Work to be completed:
Apart from the pictures, every record here must be copied word for word.

Material provided:
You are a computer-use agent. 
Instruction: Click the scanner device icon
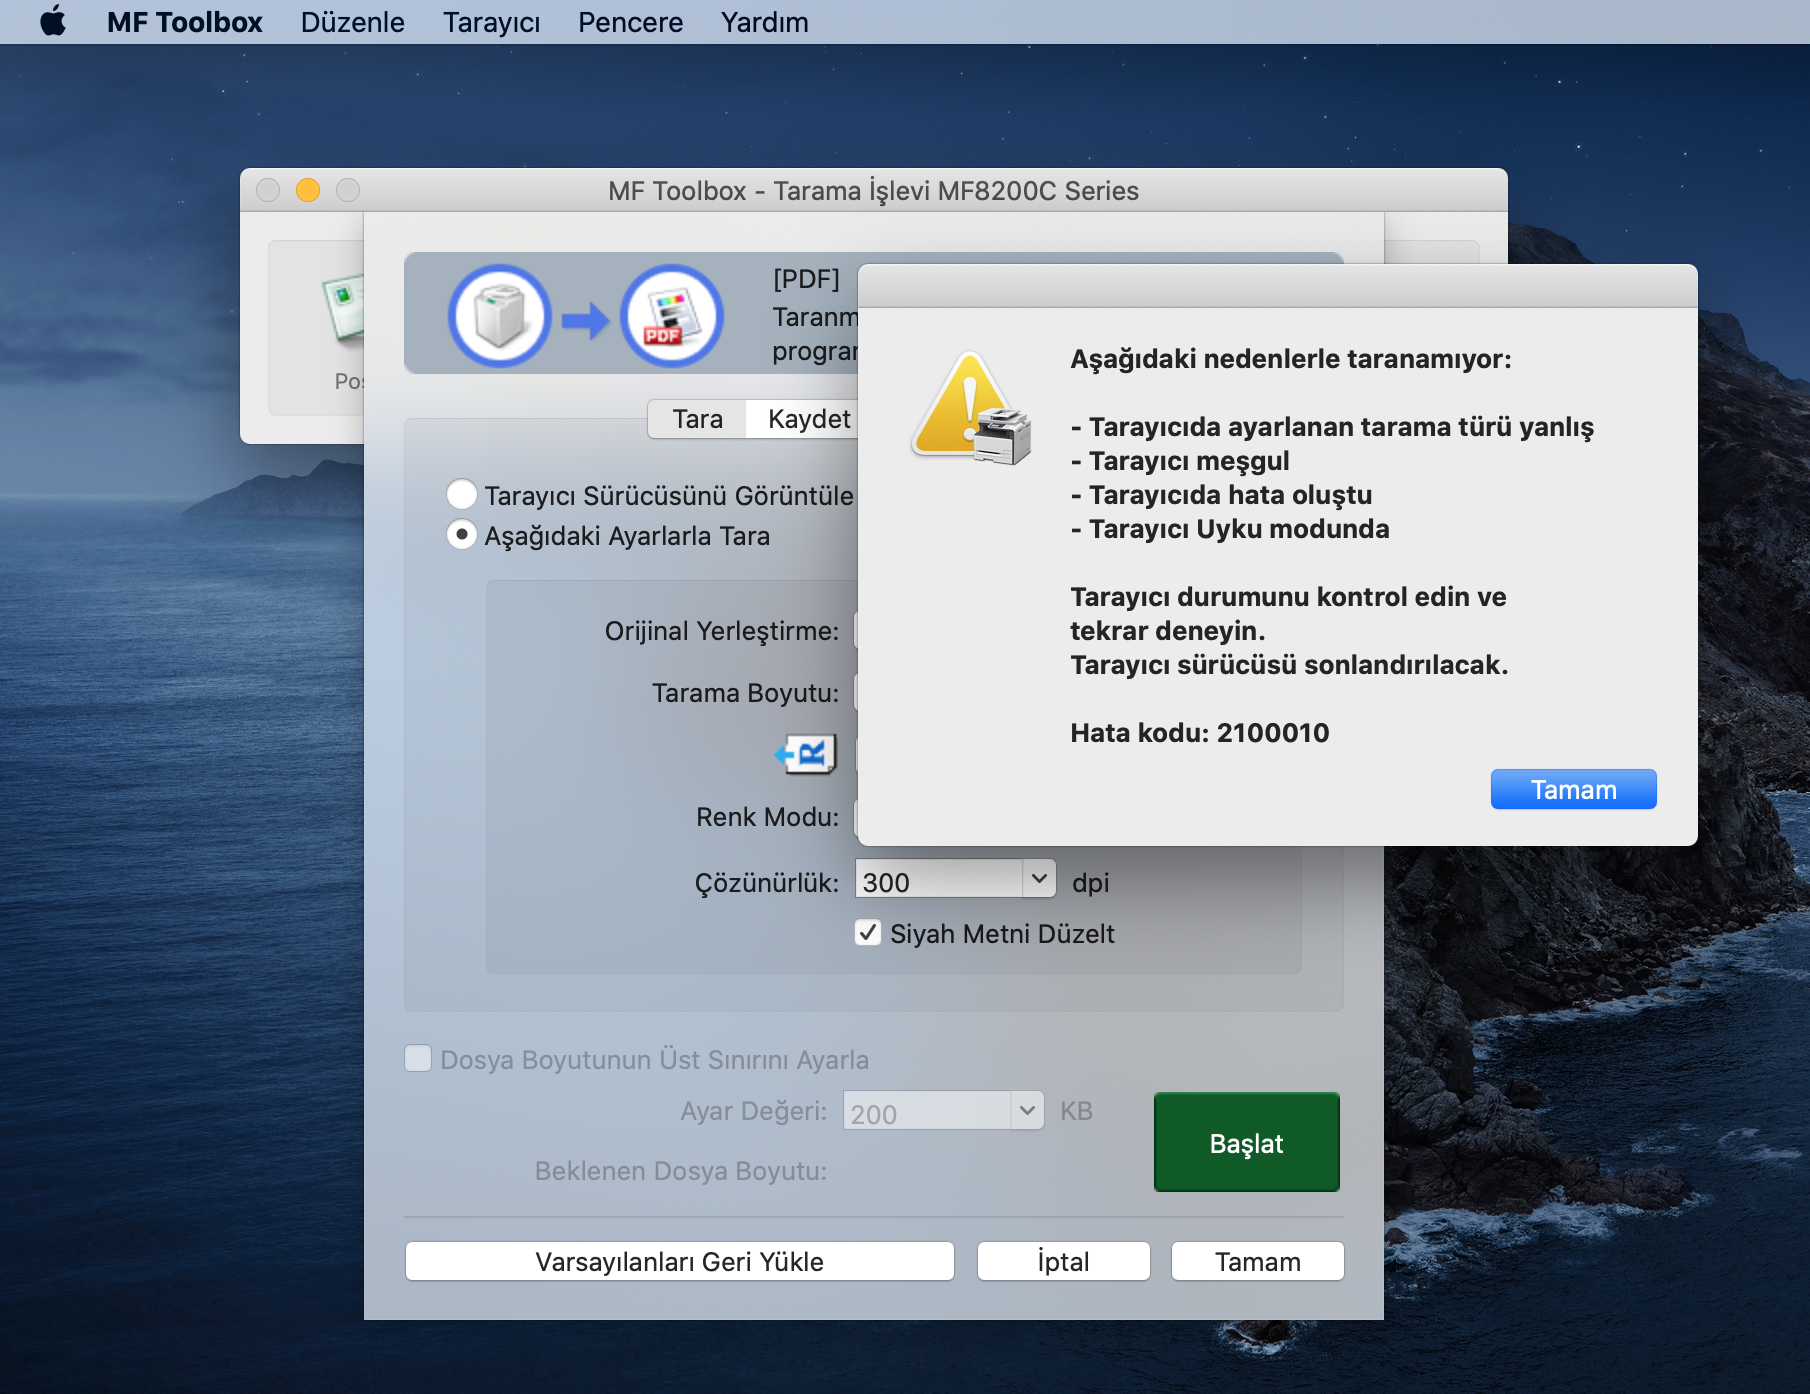[499, 317]
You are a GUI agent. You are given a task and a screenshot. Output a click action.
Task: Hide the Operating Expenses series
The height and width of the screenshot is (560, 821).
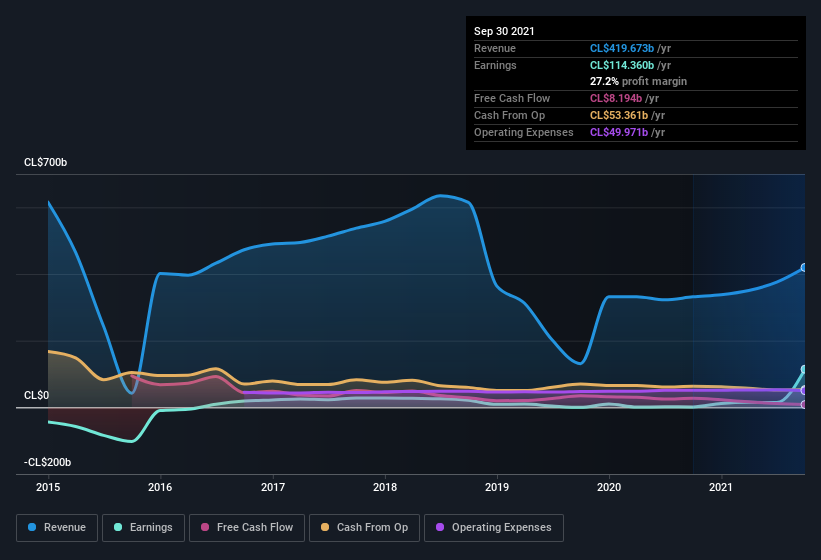pyautogui.click(x=494, y=528)
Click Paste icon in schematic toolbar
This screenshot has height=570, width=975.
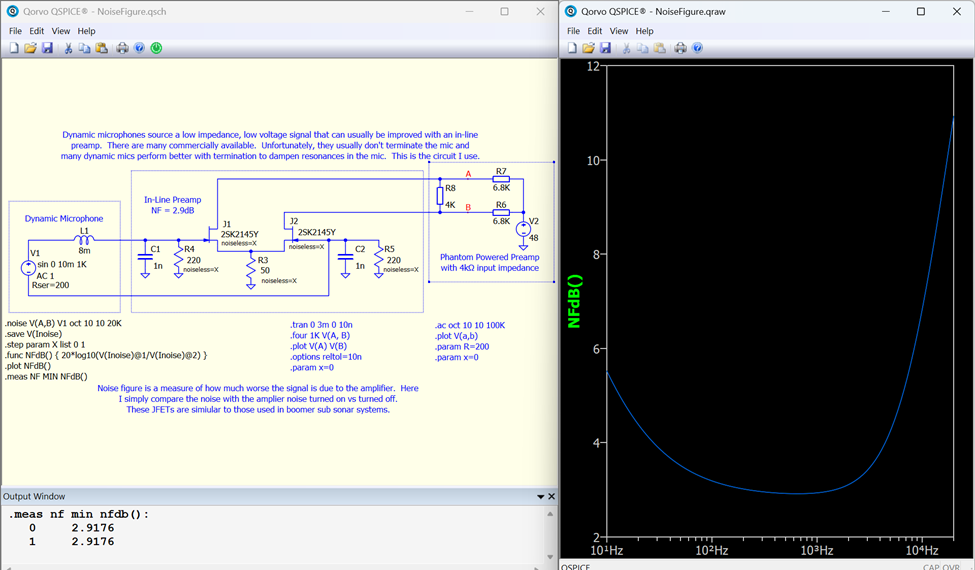[102, 48]
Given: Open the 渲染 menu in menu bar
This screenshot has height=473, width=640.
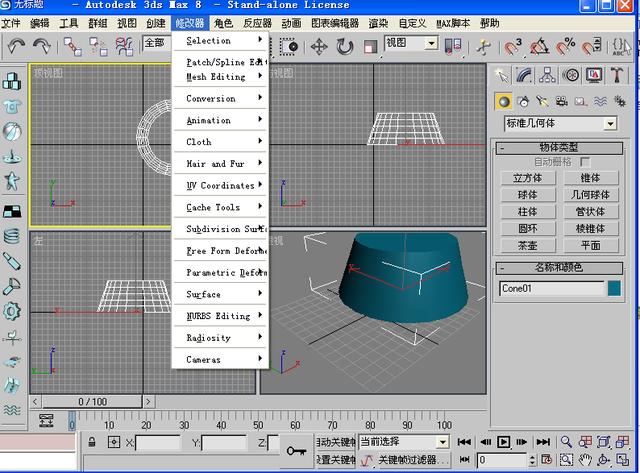Looking at the screenshot, I should (378, 22).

Written solution:
You are a computer-use agent. 
Instruction: Click the scanner device icon
[499, 317]
You are a GUI agent. You are given a task and a screenshot. Output a click action.
Task: Hide the Operating Expenses series
The height and width of the screenshot is (560, 821).
pyautogui.click(x=494, y=528)
Click Paste icon in schematic toolbar
This screenshot has height=570, width=975.
[102, 48]
Given: Open the 渲染 menu in menu bar
This screenshot has height=473, width=640.
Looking at the screenshot, I should (378, 22).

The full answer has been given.